- _WORK ITEM_
All of the records below must be reproduced exactly, minus any pictures.

- _INPUT_
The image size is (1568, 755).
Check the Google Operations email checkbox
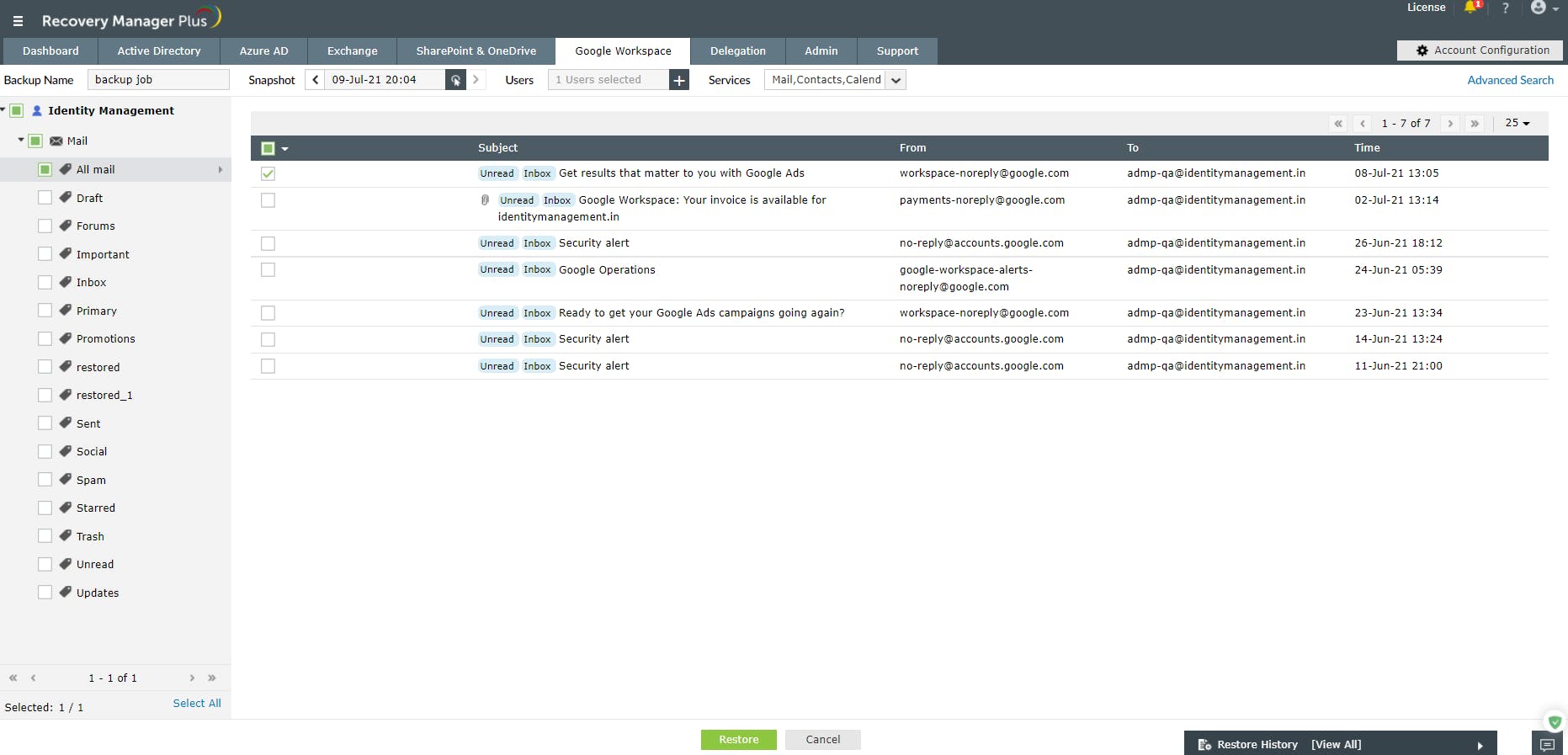(x=268, y=270)
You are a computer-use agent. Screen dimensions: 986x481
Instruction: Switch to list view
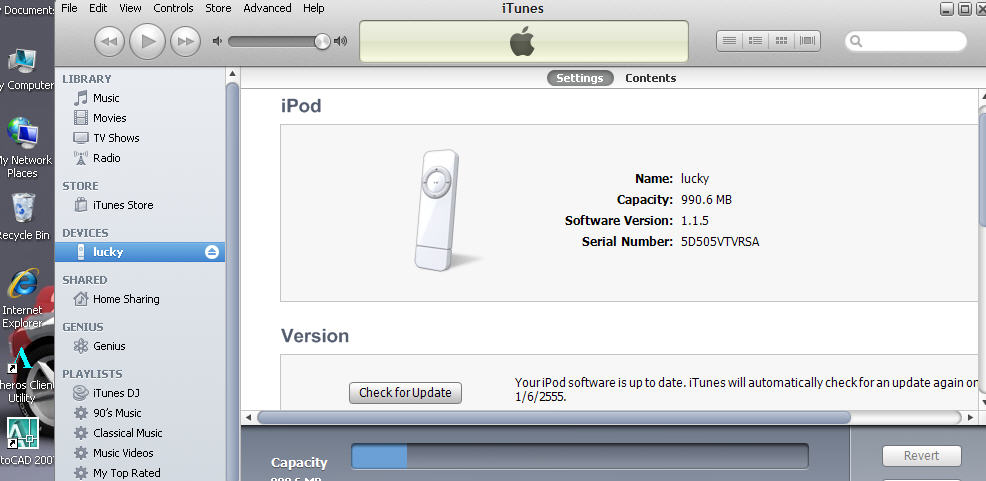pos(729,41)
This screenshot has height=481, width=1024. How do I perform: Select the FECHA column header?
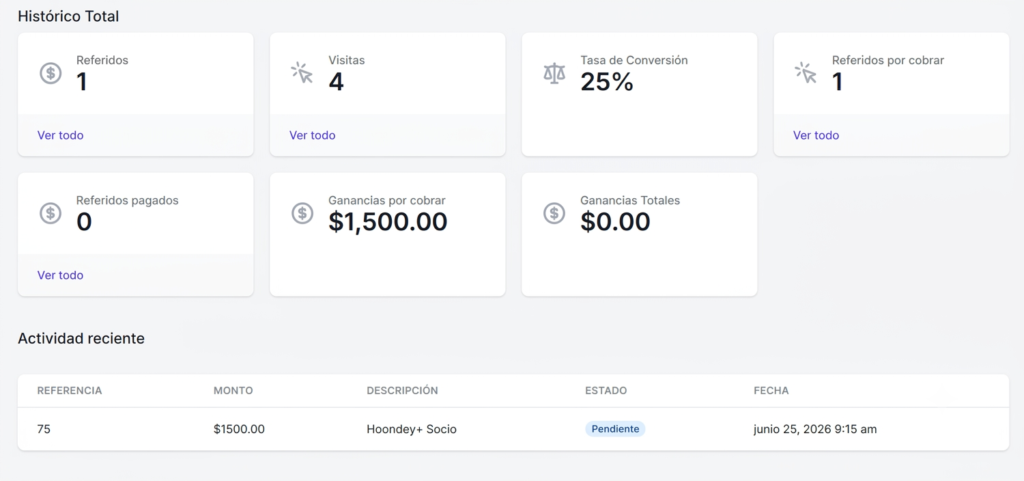[x=771, y=390]
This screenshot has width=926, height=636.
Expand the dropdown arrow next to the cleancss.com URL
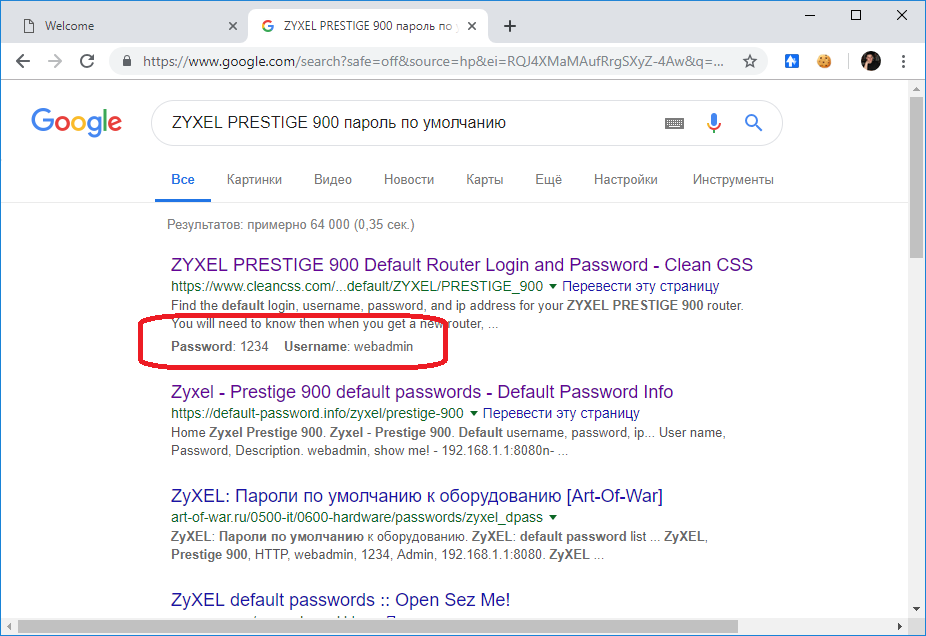[553, 286]
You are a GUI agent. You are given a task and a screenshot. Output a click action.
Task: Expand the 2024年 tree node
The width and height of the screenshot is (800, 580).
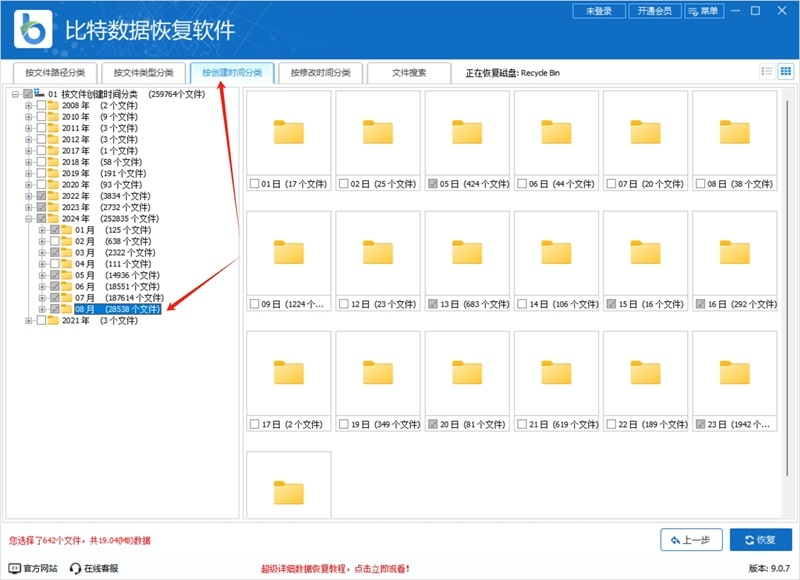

- _RESPONSE BOX_
The image size is (1568, 755).
Check the Google Operations email checkbox
(x=268, y=270)
You are a computer-use agent. Screen dimensions: 986x481
Instruction: Switch to list view
pos(729,41)
This screenshot has height=481, width=1024. How do I perform: Select the FECHA column header?
[x=771, y=390]
This screenshot has width=926, height=636.
Expand the dropdown arrow next to the cleancss.com URL
[553, 286]
You are a GUI agent. You are given a task and a screenshot. Output a click action.
Task: Expand the 2024年 tree node
The width and height of the screenshot is (800, 580).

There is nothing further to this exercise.